We’ve built a web platform that simplifies the analysis of ad reports for DemandHelm – an ad tech company founded by former ad experts from Amazon and Facebook.
Check them out www.demandhelm.com
The platform had to support multiple data sources like Amazon Advertising, Target, Walmart, and others. Therefore, it needed a scalable data pipeline that could handle a massive volume of incoming data. Plus, we had to top it off with a polished UI that’d make it easy to review it.
The most challenging part was deciding how to process and store data. Since we’re working with semi-structured data from different sources – we used Amazon S3 as a data lake.
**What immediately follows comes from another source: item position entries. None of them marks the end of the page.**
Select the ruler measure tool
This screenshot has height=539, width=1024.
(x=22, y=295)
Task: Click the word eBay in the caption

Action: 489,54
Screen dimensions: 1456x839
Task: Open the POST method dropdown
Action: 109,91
And we choose RDS with MySQL-compatible Aurora for final data reporting.
One of the crucial data processing moments is the transformation layer, so we used AWS DataPipeline to implement the ETL because of the fault-tolerant architecture.
A NodeJS based Frontend API app is hosted on a distributed cluster of EC2 and managed by ElasticBeanstalk. Amazon AutoScaling provides seamless scaling based on current resource usage and deletes excessive compute units to reduce costs and handle traffic spikes.
We’ve designed and built a frontend app with React and Redux. Considering the amount of analytical data, we’ve focused on a flexible framework for analytical views to make working with data faster. The frontend app supports server-side rendering, so it’s deployed on EC2 and hosted by CloudFront at all edge locations.